“What do you want to do that for?” queried the other, with a sort of astonished amusement.

“Why, I wanted to get to St. Louis, and after that up to Pittsburg or Cincinnati.”

“If you want to get there easy, and get there alive, I don’t see why you don’t swim,” remarked the stranger, dryly. “You don’t know much about these river boats, do you? Man, they’re floating hells. The crew is all niggers, and the toughest gang of pirates in America. They knife a man for a chew of tobacco. The officers themselves don’t hardly dare go down on the lower deck after dark,—but, Lord! they do take it out of the black devils when they tie up at a wharf and start to unload. If you can’t work for ten hours at a stretch toting a hundred-pound crate in each hand, live on corn bread, and kill a man every night, don’t try the boats. A white man wouldn’t last any longer in that crowd than an icicle in hell.”

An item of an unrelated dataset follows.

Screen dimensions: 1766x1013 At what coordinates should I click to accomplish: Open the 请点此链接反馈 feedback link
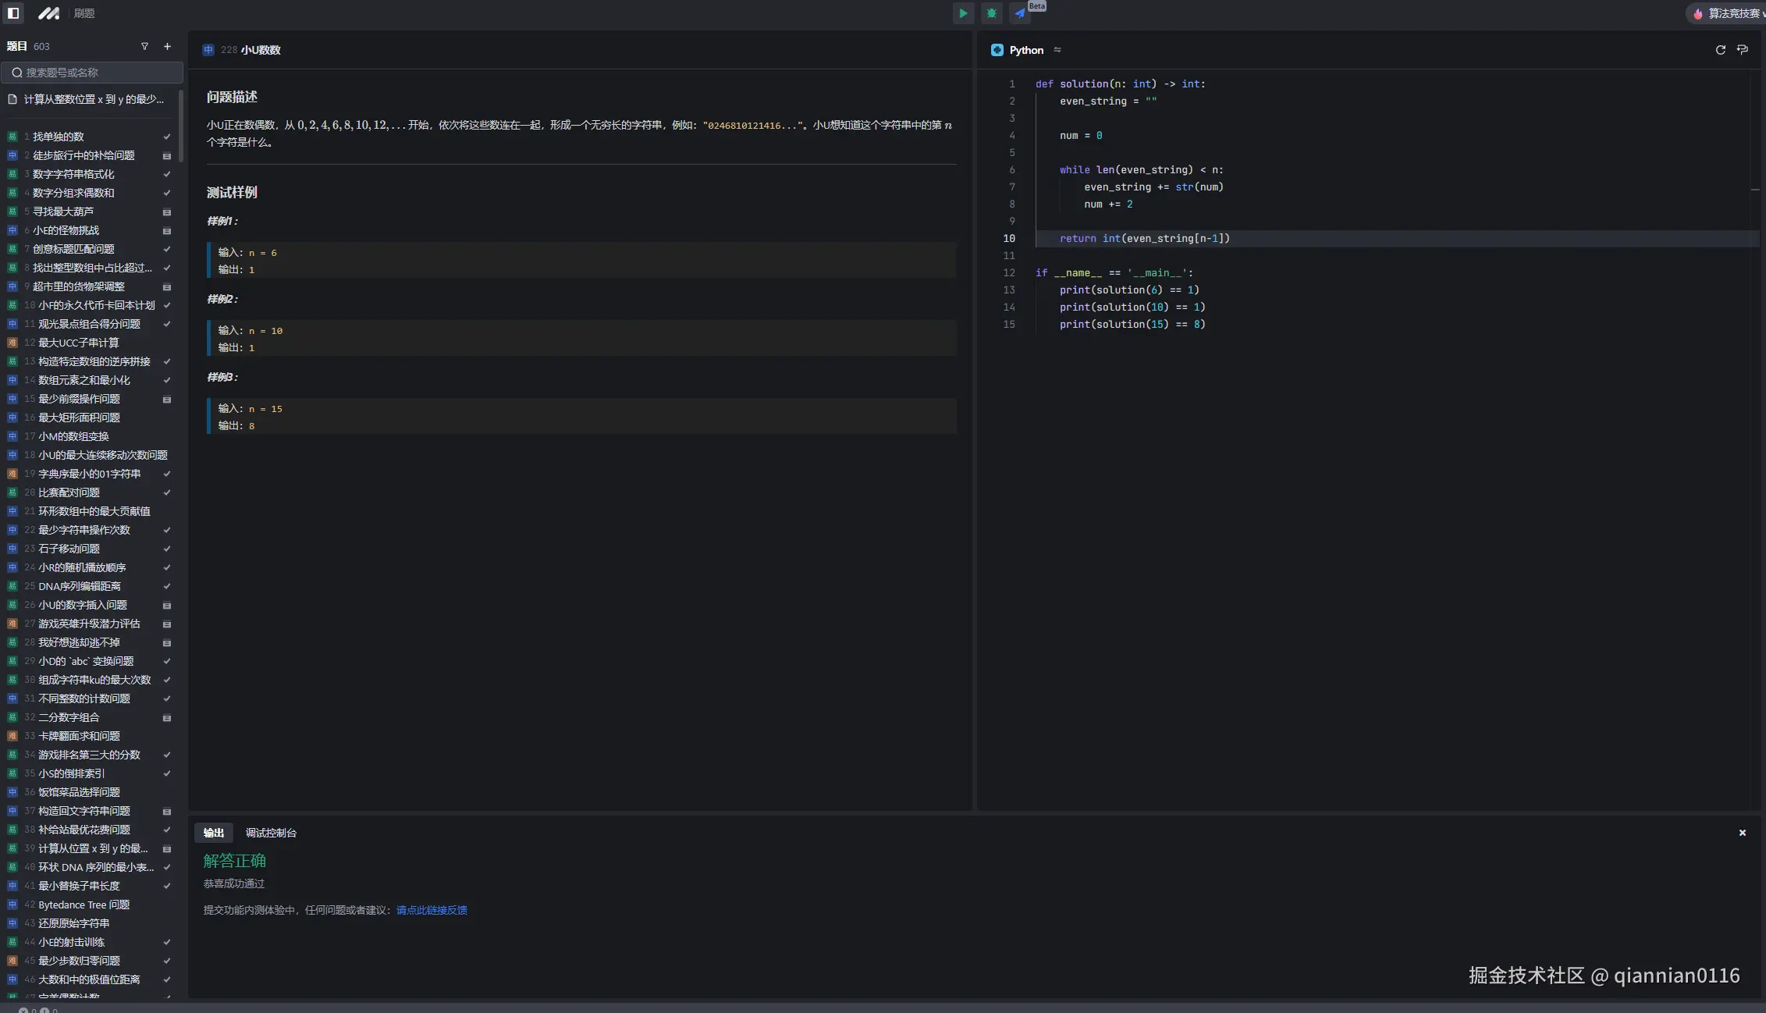tap(432, 910)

“The deuce!” said Elliott, disconcerted. “I’m very anxious to get to Cincinnati, anyway, and the fact is I’m sort of strapped. I thought I’d be all right when I got to the river.”

“Tried freights?”

“Yes, and they don’t suit me too well.”

“I’m going to St. Louis,” said the stranger, after a pause. “I’m going to leave early in the morning, and I expect to get there in three hours, and I don’t intend that it shall cost me a cent. To tell the truth, I’m in something of the same fix as you are.”

“How’ll you manage it?” Elliott inquired, with much curiosity.

“Ride a passenger-train, on the top. I’ve just come from Seattle that way,” he continued, after a meditative pause. “There’s no great amount of fun in it, but I did it in six days.”

“The deuce!” exclaimed Elliott again. “Do you mean to say that you came all the way from Seattle in six days, beating passenger-trains?”